As indicated by that reference RFC3447 section 8.2 defines how to do this signature scheme; in particular it uses EMSA-PKCS1-v1_5 in section 9.2 which starts by applying the selected hash, in this case SHA-1, to the data to be signed. Most other digital signature schemes, including DSA (called DSS in SSH) and ECDSA, also start by hashing the data, but you didn't ask about them.

RFC8332 says "SSH originally defined the public key algorithms "ssh-rsa" for server and client authentication using RSA with SHA-1".

That is correct, in section 1. Section 3 explains that the same keypairs used for ssh-rsa are reused for the new SHA-2 schemes, but:

   Signing and verifying using these algorithms is performed according
   to the RSASSA-PKCS1-v1_5 scheme in [RFC8017] using SHA-2 [SHS] as
   hash.

   For the algorithm "rsa-sha2-256", the hash used is SHA-256.
   For the algorithm "rsa-sha2-512", the hash used is SHA-512.

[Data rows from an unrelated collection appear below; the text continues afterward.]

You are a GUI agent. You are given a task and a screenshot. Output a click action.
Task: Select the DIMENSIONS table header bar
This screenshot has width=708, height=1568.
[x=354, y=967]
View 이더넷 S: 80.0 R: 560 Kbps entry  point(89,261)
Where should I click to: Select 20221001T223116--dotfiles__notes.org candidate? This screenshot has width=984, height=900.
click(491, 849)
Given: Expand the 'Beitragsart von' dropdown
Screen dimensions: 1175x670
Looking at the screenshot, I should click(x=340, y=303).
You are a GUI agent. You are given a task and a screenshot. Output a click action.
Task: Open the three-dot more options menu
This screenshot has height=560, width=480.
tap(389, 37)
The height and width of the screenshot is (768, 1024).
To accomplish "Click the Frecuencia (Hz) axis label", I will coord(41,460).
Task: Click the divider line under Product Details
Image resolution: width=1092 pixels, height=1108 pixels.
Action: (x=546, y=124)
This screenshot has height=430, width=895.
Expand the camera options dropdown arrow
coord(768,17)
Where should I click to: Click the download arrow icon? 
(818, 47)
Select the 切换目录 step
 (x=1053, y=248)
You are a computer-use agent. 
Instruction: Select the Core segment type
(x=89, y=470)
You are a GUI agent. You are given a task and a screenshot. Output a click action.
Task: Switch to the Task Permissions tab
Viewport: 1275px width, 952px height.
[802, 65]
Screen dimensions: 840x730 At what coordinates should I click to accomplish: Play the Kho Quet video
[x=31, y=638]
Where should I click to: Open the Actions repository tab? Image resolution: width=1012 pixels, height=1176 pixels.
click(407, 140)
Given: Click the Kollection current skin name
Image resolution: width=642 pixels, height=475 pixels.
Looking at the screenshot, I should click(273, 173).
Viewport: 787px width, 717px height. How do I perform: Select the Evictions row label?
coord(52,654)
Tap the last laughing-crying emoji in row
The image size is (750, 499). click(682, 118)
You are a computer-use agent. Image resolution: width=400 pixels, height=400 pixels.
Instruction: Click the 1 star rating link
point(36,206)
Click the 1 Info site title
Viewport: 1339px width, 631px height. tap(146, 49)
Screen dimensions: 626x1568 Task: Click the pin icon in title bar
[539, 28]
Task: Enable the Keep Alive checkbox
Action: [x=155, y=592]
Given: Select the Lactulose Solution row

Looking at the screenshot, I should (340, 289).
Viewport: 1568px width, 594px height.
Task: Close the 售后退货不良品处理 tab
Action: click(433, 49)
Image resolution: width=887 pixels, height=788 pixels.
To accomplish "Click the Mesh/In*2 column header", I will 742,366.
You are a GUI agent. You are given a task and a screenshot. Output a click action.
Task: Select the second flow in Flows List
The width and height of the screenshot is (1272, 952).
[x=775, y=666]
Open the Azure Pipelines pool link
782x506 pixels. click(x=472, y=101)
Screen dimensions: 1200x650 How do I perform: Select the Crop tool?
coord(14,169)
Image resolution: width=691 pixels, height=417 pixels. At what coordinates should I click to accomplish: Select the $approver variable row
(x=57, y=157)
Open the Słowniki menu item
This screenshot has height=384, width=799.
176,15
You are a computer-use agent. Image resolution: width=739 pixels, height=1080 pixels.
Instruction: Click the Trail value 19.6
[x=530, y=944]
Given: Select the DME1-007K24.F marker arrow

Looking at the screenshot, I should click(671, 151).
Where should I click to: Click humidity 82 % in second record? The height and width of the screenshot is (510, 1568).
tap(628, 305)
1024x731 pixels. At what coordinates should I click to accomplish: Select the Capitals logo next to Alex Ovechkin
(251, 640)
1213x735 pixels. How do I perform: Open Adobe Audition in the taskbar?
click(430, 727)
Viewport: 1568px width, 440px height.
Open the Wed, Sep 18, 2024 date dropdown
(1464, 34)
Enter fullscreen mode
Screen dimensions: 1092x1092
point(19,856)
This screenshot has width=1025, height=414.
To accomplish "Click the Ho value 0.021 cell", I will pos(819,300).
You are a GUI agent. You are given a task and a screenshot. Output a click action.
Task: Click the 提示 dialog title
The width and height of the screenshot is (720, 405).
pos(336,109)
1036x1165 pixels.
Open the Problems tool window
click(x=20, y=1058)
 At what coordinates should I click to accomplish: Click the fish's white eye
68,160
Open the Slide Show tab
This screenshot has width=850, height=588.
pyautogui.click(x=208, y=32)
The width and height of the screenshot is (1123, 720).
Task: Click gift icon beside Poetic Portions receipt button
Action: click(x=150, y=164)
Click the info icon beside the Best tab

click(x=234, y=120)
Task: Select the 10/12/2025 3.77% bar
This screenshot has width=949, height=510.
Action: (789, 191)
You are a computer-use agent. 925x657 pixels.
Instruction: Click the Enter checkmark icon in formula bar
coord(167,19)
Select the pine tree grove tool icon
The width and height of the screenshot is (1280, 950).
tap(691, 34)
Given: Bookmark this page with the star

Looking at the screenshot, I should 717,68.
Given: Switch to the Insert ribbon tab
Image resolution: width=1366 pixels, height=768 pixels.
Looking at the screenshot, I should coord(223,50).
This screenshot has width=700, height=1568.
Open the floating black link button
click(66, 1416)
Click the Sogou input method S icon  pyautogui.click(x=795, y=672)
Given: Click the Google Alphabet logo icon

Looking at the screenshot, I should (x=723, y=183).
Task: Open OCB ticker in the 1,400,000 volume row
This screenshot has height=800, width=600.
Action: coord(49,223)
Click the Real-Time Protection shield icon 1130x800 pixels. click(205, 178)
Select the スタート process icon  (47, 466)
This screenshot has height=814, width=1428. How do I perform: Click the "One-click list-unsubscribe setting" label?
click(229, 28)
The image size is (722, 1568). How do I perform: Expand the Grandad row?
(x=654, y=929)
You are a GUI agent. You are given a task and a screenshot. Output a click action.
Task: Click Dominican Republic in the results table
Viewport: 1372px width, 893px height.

(RFC8017 is PKCS1v2.2, which is an update to RFC3447 PKCS1v1.1. The algorithms and schemes are the same, but some new hashes are added. SHS is FIPS 180-4, the current version of the NIST standard defining SHA-1 and SHA-2 including SHA-256 and SHA-512.)

My understanding is that the server computes a hash of the public key using SHA-1 and when appropriate, sends both the public key part and its SHA-1 computed hash with to the client.
Am I correct?

No. The server sends the actual publickey, encoded as shown in RFC4253 6.6 and unchanged in RFC8332 3. As quoted above, the hash (SHA-1, SHA-256, or SHA-512) is applied to the data as part of the signature scheme.

This isn't in any way related to the fingerprint shown when we connect to an SSH server for the first time, is it? If not, how can I calculate it (without ssh-keygen)?

No. If you do want to calculate the fingerprint used by OpenSSH (not necessarily other implementations), it is either MD5 in hex with colons (for older versions) or SHA256 in base64 (for newer versions) of the key encoding sent on the wire. OpenSSH also stores the key blob in base64 in the id_xxx.pub, known_hosts, and authorized_keys files, so rather than actually contructing the encoding you can just base64-decode and hash the appropriate field from one of those files.

If you want to generate or verify a signature in SSH2 protocol, you need the to-be-signed data which as described in RFC4253 section 8 is the 'exchange hash' which is computed over data including the DH shared secret known only to the two endpoints of a particular connection, and so this computation can be and is done only by a program making a particular connection/session like the ssh program.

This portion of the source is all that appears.